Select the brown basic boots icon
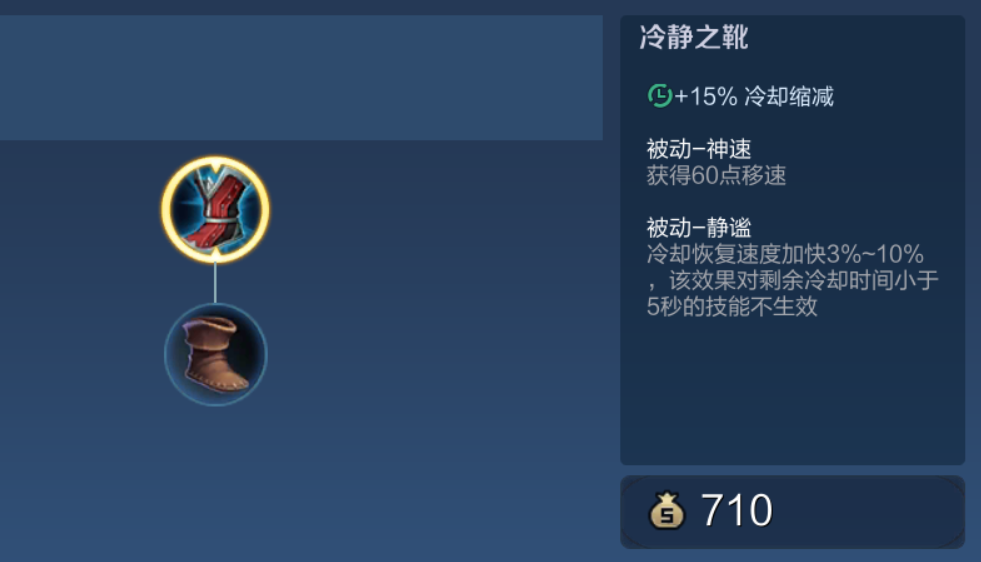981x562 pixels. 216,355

...

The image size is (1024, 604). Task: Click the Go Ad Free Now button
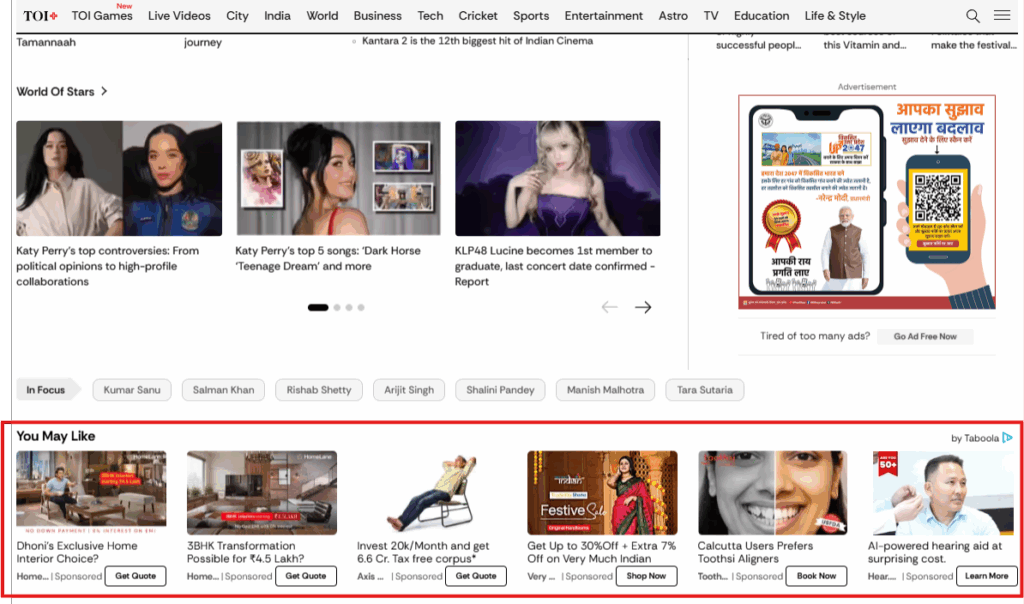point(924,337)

--

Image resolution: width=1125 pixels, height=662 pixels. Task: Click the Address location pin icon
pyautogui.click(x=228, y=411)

Direction: Copy without alteration the lines of the records running from the line that contains "Image resolution: width=1125" through the line that contains "pyautogui.click(x=228, y=411)", both of those lines included.

Correct result:
Image resolution: width=1125 pixels, height=662 pixels. Task: Click the Address location pin icon
pyautogui.click(x=228, y=411)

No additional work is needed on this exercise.